Corian. When I look at this scene, all I see is my dead Shield. It is always the gentle ones I fear for the most, those willing to bare their hearts, who grieve for others and feel happy for others’ happiness. Corian had been that, and I had failed to protect him. I hadn’t thought of Red, alternately grouchy and teasing, as such a person—but here, watching him stay perfectly still as children climb all over him, as he stretches out a wing where a boy is dangling from the end and deposits him carefully back on the ground, I’m filled with the same sense I used to have with Corian. A wish that I could be like him. A fear that I will lose this person.

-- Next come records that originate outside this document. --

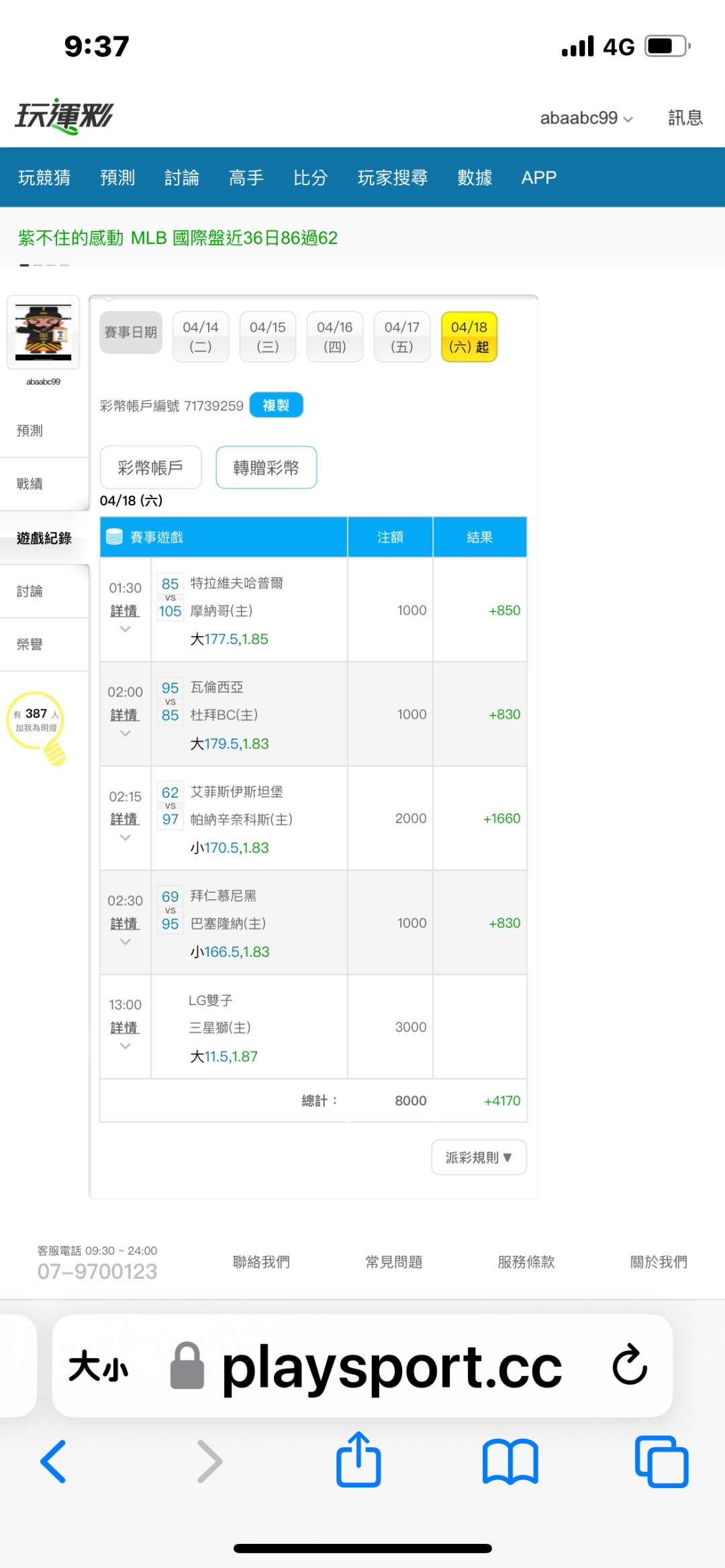Image resolution: width=725 pixels, height=1568 pixels.
Task: Open the Safari tabs overview icon
Action: click(x=661, y=1461)
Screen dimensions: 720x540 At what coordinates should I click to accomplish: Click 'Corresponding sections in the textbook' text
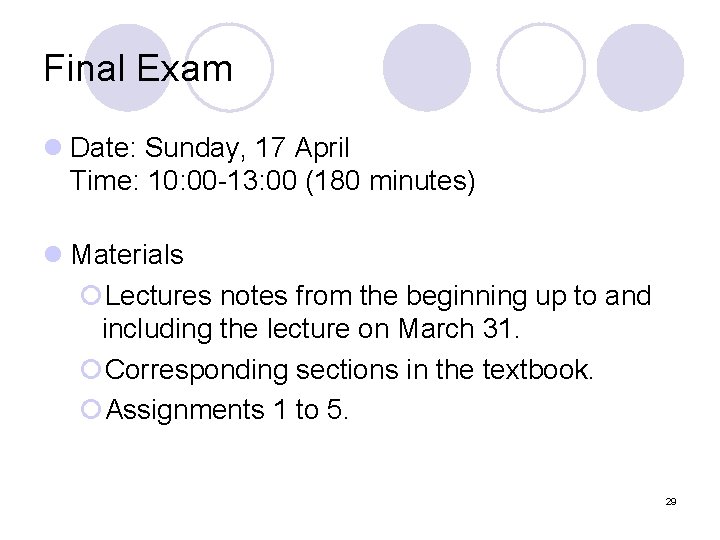tap(349, 370)
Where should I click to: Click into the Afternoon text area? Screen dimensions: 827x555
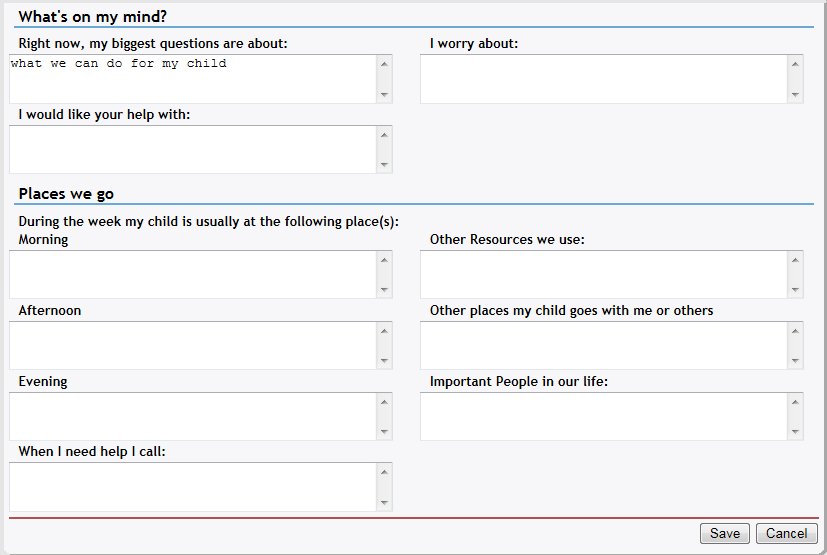[192, 345]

I shake my head firmly. Red is not Corian. He never will be. And no matter what I’m witnessing right now, I have to remember that Red is still the boy soldier who had helped conquer Basea for the Federation, had been conscripted into fighting for the Federation as a child. I have to recall the light of murder on his face as he ripped through the Federation’s battalions without a single hesitation.
Can you be kind and a killer? Can you be gentle and a weapon of war?
By the time I climb back down from the stacks, Jeran is already waiting for us with a handful of magnesium chips, while Adena is gingerly making her way down a wobbly structure of leaning steel. By now, almost everyone has left behind the circus to watch Red make his slow movements, his majestic wings sweeping in slow arcs across the dirt.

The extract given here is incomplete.